STUDY MATERIAL:
******
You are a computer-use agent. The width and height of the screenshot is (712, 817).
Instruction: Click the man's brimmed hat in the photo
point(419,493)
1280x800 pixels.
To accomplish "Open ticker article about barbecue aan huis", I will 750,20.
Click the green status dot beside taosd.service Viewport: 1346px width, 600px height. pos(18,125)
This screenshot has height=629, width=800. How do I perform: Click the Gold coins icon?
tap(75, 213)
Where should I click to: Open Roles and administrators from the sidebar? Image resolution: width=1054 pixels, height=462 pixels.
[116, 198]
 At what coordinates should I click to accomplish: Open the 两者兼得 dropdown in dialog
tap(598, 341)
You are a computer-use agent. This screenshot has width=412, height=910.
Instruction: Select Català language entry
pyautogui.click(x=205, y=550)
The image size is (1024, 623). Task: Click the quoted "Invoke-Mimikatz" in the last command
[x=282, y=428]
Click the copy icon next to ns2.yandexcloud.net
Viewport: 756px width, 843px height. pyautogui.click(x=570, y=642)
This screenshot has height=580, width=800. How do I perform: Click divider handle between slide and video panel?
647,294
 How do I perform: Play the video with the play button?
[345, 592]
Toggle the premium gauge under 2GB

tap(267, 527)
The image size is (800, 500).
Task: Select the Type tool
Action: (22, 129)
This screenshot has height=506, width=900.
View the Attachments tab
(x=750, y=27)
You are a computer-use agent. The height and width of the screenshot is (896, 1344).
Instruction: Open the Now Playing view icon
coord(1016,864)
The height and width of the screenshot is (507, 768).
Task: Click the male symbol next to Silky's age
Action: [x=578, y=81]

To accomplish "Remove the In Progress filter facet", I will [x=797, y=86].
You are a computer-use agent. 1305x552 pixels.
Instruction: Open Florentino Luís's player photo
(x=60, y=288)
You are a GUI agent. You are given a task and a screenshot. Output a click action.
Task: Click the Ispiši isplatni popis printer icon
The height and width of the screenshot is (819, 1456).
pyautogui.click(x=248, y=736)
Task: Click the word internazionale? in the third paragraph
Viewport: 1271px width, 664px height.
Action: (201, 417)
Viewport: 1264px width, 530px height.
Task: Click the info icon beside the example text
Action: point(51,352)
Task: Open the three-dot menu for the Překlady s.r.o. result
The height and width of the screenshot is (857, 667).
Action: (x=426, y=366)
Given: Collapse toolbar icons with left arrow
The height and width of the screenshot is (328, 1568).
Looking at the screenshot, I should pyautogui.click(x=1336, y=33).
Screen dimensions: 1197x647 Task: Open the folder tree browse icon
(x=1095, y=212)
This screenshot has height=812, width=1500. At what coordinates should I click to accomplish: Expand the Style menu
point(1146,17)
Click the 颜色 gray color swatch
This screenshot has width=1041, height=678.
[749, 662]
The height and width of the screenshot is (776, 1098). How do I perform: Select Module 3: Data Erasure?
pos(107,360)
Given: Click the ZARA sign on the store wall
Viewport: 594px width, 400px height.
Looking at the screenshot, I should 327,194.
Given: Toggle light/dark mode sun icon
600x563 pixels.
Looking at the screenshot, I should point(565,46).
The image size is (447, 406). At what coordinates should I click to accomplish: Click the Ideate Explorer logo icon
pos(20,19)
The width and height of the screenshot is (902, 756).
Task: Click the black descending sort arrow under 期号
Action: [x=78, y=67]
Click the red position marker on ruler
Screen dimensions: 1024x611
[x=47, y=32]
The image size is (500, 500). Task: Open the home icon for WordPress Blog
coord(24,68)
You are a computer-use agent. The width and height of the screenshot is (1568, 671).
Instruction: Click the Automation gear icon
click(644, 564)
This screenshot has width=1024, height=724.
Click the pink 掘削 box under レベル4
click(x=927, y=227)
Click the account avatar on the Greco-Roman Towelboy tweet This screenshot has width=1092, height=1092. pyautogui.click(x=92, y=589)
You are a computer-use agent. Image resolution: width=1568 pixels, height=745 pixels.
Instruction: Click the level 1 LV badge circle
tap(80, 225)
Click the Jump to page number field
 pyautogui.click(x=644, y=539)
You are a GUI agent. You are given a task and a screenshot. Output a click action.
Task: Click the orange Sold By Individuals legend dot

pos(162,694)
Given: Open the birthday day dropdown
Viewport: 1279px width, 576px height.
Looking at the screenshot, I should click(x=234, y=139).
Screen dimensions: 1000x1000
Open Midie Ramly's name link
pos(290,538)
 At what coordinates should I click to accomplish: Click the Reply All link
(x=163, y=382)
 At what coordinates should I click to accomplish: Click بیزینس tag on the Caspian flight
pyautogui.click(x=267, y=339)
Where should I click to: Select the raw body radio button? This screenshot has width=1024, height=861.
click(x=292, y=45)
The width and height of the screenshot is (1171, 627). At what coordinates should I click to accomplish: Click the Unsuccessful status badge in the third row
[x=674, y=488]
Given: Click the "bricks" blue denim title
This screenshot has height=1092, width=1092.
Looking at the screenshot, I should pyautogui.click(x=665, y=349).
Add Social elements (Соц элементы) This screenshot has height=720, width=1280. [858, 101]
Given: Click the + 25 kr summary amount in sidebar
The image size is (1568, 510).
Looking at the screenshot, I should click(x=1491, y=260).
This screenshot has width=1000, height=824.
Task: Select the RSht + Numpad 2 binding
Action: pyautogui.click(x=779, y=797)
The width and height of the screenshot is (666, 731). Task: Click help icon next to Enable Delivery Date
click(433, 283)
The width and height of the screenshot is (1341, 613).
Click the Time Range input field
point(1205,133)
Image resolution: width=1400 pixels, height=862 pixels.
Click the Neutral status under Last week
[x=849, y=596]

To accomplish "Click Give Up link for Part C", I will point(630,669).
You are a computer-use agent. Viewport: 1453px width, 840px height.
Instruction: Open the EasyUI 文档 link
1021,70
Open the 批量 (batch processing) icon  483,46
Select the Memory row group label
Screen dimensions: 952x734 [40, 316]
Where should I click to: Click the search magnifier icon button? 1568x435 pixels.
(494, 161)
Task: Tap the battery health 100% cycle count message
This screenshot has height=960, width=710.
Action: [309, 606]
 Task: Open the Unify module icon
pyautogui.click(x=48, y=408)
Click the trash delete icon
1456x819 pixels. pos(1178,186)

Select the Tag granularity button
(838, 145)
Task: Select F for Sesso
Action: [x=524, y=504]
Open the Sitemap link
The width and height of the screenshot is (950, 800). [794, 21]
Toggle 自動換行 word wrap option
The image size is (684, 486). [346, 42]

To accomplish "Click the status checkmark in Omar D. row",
******
TASK BRIEF: Copy each line of the listing that contains the string "computer".

SOLUTION FOR THIS TASK:
You are a computer-use agent. The width and height of the screenshot is (712, 817).
You are a computer-use agent. This screenshot has width=412, height=910.
You are a computer-use agent. The height and width of the screenshot is (896, 1344).
You are a computer-use agent. 1305x552 pixels.
You are a computer-use agent. The width and height of the screenshot is (1568, 671).
You are a computer-use agent. Image resolution: width=1568 pixels, height=745 pixels.
You are a computer-use agent. Viewport: 1453px width, 840px height.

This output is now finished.